# Extracted material:
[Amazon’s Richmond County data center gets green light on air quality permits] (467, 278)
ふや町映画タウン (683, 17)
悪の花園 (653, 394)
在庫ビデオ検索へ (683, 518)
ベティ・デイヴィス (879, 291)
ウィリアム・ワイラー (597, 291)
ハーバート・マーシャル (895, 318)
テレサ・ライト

# To do:
All records must be transcribed exactly, with none left out.

# Result of this task:
[Amazon’s Richmond County data center gets green light on air quality permits] (467, 278)
ふや町映画タウン (683, 17)
悪の花園 (653, 394)
在庫ビデオ検索へ (683, 518)
ベティ・デイヴィス (879, 291)
ウィリアム・ワイラー (597, 291)
ハーバート・マーシャル (895, 318)
テレサ・ライト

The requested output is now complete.